Collected data
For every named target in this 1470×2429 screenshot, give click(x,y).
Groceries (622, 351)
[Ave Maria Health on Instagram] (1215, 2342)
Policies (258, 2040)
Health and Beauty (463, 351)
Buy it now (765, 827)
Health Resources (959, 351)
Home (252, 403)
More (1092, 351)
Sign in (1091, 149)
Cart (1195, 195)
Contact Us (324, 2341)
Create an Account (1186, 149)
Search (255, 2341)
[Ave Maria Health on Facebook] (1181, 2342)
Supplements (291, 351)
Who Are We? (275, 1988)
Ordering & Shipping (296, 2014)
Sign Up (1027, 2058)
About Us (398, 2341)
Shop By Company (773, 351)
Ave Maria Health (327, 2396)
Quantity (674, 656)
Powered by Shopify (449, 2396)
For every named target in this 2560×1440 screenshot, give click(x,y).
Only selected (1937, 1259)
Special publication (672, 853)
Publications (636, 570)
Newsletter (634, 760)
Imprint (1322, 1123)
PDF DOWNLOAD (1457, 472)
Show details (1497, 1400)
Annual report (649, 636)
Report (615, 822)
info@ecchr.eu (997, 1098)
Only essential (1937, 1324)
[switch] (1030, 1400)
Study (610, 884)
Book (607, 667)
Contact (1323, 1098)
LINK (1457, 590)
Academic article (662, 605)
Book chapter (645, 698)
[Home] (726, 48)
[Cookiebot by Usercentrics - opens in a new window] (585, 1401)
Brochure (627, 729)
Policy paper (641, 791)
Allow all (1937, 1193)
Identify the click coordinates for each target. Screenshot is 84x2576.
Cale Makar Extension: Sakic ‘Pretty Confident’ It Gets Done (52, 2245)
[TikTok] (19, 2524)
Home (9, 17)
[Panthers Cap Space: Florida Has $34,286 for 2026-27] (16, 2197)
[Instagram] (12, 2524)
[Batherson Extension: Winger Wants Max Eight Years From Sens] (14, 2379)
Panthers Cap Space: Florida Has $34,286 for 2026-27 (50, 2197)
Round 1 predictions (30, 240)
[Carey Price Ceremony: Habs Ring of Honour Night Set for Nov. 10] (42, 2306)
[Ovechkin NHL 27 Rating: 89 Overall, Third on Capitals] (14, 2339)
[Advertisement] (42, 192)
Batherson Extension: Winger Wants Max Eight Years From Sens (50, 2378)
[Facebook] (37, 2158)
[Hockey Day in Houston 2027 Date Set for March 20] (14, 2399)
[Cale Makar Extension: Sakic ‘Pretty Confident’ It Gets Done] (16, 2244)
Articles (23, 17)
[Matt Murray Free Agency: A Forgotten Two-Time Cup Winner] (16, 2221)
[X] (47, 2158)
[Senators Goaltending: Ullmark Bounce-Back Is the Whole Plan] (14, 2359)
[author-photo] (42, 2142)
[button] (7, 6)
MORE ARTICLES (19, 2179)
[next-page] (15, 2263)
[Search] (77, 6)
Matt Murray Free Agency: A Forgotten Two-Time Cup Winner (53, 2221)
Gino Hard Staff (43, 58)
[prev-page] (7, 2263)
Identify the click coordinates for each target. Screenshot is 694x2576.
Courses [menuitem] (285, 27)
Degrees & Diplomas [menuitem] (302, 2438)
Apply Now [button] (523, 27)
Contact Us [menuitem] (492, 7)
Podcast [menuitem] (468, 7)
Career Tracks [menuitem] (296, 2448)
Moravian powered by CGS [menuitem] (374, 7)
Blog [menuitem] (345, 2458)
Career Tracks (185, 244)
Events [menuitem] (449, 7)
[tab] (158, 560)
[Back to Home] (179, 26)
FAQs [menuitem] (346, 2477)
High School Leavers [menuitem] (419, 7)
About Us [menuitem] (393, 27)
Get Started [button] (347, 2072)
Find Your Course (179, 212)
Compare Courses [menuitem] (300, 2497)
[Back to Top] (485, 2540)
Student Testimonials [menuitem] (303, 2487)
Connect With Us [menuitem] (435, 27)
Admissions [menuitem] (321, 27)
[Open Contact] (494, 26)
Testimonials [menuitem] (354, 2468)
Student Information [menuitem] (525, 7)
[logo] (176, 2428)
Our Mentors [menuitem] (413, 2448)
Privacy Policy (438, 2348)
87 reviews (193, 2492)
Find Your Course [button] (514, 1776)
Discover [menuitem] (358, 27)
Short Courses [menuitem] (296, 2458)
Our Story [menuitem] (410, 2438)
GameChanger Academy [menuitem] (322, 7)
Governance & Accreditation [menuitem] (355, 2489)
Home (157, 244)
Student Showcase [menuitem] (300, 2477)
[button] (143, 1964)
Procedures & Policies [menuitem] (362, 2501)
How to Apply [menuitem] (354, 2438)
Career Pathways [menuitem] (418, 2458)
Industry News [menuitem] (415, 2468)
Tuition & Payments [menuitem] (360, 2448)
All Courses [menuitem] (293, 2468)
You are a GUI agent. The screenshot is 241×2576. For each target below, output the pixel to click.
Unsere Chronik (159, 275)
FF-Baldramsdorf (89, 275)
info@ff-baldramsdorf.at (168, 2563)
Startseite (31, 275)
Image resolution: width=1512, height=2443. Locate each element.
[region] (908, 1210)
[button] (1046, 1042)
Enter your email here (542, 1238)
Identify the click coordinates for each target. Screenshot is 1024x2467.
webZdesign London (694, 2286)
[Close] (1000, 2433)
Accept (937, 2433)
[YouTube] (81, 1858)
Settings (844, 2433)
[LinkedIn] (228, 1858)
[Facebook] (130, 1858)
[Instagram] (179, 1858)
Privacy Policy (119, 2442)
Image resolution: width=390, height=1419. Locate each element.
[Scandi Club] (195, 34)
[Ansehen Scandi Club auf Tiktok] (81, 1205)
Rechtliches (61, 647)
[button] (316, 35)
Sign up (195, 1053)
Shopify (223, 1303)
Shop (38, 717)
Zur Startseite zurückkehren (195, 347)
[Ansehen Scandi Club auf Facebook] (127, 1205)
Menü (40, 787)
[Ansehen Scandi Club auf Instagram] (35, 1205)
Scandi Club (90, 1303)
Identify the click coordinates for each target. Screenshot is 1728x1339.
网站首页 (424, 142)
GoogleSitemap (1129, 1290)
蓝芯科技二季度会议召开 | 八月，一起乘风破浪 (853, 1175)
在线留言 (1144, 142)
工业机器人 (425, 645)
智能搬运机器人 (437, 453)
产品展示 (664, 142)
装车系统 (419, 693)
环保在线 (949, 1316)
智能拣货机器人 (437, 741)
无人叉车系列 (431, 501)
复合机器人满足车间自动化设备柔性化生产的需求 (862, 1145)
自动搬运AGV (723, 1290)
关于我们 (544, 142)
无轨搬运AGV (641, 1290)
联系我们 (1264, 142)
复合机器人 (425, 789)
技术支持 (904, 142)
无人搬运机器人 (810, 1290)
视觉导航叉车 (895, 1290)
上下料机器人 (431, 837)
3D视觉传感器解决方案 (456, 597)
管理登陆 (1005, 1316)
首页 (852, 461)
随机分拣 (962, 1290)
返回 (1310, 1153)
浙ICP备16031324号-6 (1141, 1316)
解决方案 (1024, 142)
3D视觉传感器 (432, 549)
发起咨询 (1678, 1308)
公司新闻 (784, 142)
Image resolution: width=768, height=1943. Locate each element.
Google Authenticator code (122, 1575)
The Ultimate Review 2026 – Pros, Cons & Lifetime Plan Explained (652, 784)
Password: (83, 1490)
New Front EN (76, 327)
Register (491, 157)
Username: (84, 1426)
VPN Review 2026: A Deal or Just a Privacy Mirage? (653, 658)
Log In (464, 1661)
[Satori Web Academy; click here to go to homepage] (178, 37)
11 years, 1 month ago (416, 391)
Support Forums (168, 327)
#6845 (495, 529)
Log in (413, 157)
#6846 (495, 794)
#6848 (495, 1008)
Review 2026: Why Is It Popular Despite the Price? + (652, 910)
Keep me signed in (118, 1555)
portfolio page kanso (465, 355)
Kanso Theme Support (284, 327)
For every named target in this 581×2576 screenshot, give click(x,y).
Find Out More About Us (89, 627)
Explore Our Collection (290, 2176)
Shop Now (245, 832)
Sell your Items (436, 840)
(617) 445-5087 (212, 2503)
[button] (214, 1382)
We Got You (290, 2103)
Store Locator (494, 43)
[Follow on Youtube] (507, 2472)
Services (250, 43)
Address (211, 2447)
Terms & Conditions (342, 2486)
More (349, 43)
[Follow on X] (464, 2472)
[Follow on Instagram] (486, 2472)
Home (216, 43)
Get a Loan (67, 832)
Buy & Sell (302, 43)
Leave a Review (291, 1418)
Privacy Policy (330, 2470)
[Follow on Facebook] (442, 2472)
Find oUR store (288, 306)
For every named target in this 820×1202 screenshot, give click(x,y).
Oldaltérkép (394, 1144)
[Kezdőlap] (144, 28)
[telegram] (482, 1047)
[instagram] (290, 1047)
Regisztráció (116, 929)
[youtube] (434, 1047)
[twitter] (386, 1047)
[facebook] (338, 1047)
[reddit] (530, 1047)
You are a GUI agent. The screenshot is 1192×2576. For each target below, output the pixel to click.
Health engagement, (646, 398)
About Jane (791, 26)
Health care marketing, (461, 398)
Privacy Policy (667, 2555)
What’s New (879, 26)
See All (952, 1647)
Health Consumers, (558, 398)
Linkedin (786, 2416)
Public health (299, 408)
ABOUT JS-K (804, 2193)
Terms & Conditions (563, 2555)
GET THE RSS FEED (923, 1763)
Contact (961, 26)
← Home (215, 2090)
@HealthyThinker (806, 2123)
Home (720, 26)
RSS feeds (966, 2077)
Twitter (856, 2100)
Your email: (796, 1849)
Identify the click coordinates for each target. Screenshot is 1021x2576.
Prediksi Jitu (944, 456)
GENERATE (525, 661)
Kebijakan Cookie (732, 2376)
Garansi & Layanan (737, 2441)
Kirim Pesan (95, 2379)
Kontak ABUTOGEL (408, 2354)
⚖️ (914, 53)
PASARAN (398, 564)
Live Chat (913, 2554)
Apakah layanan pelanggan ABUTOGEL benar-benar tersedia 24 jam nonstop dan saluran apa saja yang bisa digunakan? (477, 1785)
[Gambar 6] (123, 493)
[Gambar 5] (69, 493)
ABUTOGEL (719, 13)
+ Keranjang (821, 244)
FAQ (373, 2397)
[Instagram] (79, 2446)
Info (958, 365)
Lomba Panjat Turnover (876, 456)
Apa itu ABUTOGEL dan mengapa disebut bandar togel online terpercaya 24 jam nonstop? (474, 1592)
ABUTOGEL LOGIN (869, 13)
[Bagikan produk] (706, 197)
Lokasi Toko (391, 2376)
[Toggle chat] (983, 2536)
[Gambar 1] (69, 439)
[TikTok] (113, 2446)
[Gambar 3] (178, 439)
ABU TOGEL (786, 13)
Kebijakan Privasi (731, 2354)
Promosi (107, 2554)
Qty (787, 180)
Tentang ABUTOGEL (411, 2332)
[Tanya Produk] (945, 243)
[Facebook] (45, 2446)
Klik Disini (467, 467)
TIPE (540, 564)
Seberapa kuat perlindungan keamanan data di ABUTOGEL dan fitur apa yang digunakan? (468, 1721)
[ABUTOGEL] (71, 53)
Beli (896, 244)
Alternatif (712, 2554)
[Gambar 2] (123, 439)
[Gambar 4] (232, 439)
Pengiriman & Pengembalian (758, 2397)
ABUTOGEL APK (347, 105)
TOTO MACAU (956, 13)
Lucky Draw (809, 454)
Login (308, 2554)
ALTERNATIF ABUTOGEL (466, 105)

TASK DIRECTIONS ▸ From the data above, output only the lines between the line containing "无人搬运机器人 (810, 1290)" and the line containing "The Ultimate Review", inclusive, exactly as written.

YOUR RESPONSE ▸
无人搬运机器人 (810, 1290)
视觉导航叉车 (895, 1290)
上下料机器人 (431, 837)
3D视觉传感器解决方案 (456, 597)
管理登陆 (1005, 1316)
首页 (852, 461)
随机分拣 (962, 1290)
返回 (1310, 1153)
浙ICP备16031324号-6 (1141, 1316)
解决方案 (1024, 142)
3D视觉传感器 (432, 549)
发起咨询 (1678, 1308)
公司新闻 (784, 142)
Image resolution: width=768, height=1943. Locate each element.
Google Authenticator code (122, 1575)
The Ultimate Review 2026 – Pros, Cons & Lifetime Plan Explained (652, 784)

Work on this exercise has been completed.